Artifact Review Summary: Kauri: Scalable BFT Consensus with Pipelined Tree-Based Dissemination and Aggregation
Artifact Details
Badges Awarded
Artifact Available | Artifact Functional |
Description of the Artifact
Authors’ Description
Kauri is a BFT communication abstraction that leverages dissemination/aggregation trees for load balancing and scalability while avoiding the main limitations of previous tree-based solutions, namely, poor throughput due to additional round latency and the collapse of the tree to a star even in runs with few faults while at the same time avoiding the bottleneck of star based solutions.
Features
Kauri extends the publicly available implementation of HotStuff (https://github.com/hot-stuff/libhotstuff) with the following additions:
-
Tree Based Dissemination and Aggregation equally balancing the message propagation and processing load among the internal nodes in the tree.
-
BLS Signatures: Through BLS signatures the bandwidth load of the system is reduced significantly and signatures may be aggregated at each internal node.
-
Extra Pipelining: Additional pipelining allows to offset the inherent latency cost of trees, allowing the system to perform significantly better even in high latency settings.
Run Kauri
At the moment only bls signatures are supported. To run HotStuff with libsec signatures, this can be done by running vanilla Hotstuff at https://github.com/hot-stuff/libhotstuff.

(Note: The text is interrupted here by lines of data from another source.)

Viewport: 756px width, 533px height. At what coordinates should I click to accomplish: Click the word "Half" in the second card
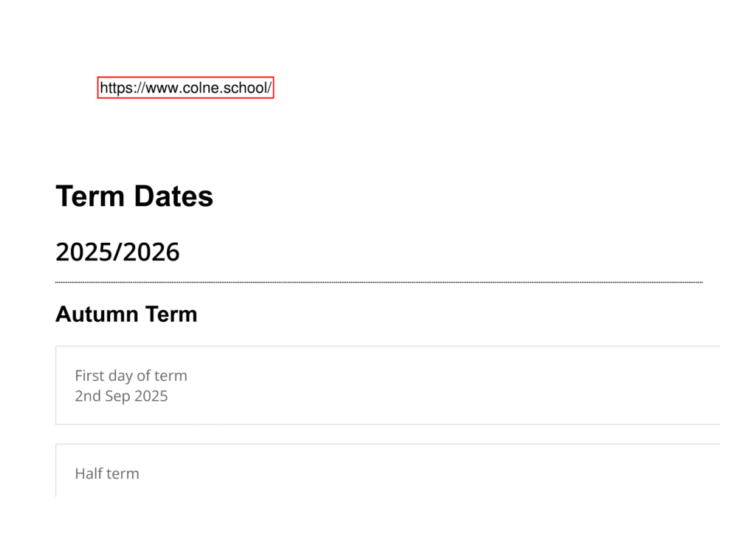[x=89, y=474]
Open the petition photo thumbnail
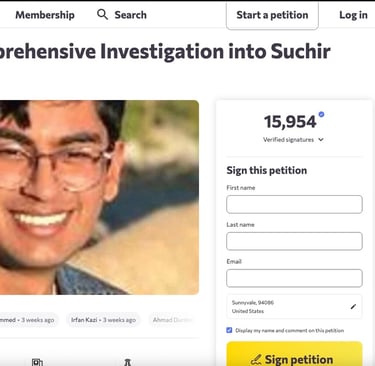375x366 pixels. tap(99, 197)
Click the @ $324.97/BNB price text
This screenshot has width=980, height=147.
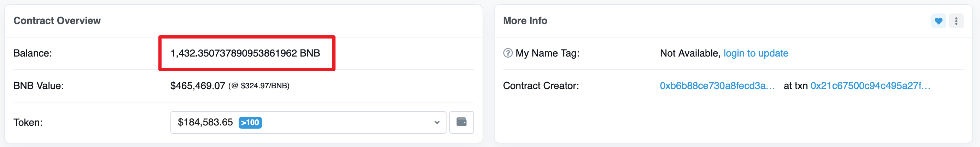point(259,86)
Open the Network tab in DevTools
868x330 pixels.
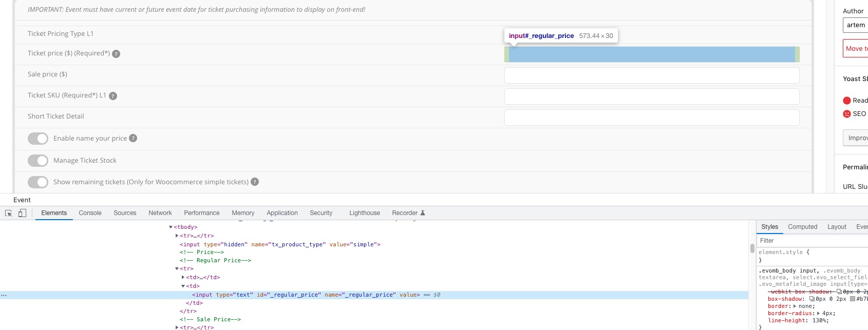pos(160,213)
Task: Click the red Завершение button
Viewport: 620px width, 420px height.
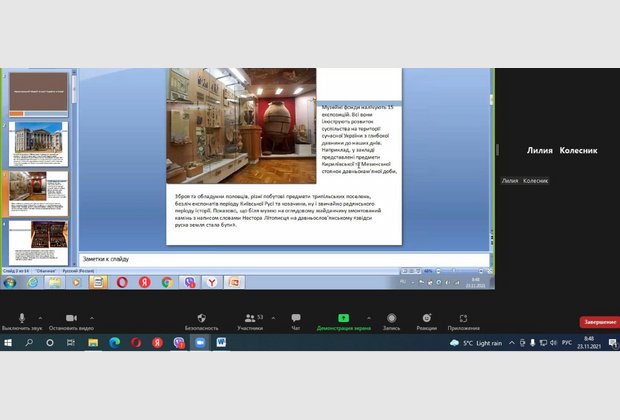Action: pos(597,322)
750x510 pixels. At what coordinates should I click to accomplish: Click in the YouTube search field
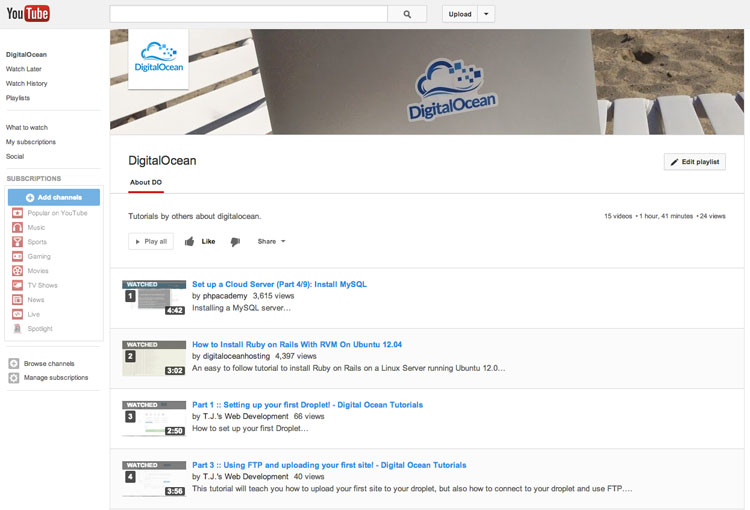(x=248, y=14)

Summary of Reviewers’ Descriptions
Kauri modifies HotStuff to avoid leader bandwidth bottlenecks using dissemination / aggregation trees. It uses a novel pipelining technique for scalability, and improves HotStuff’s throughput without significant damage to latency.
The artifact includes a modified version of a HotStuff codebase featuring the Kauri alterations. It also includes experiment scripts which can setup a docker swarm, run experiments based on a simple configuration file, and report throughput and latency.
Overall setup was easy, bet several key issues remain. Specifically, the artifact can only run HotStuff-BLS and Kauri experiments varying a limited set of parameters, and tracking aggregates of throughput and latency. This is not sufficient to reproduce all of the data in the paper.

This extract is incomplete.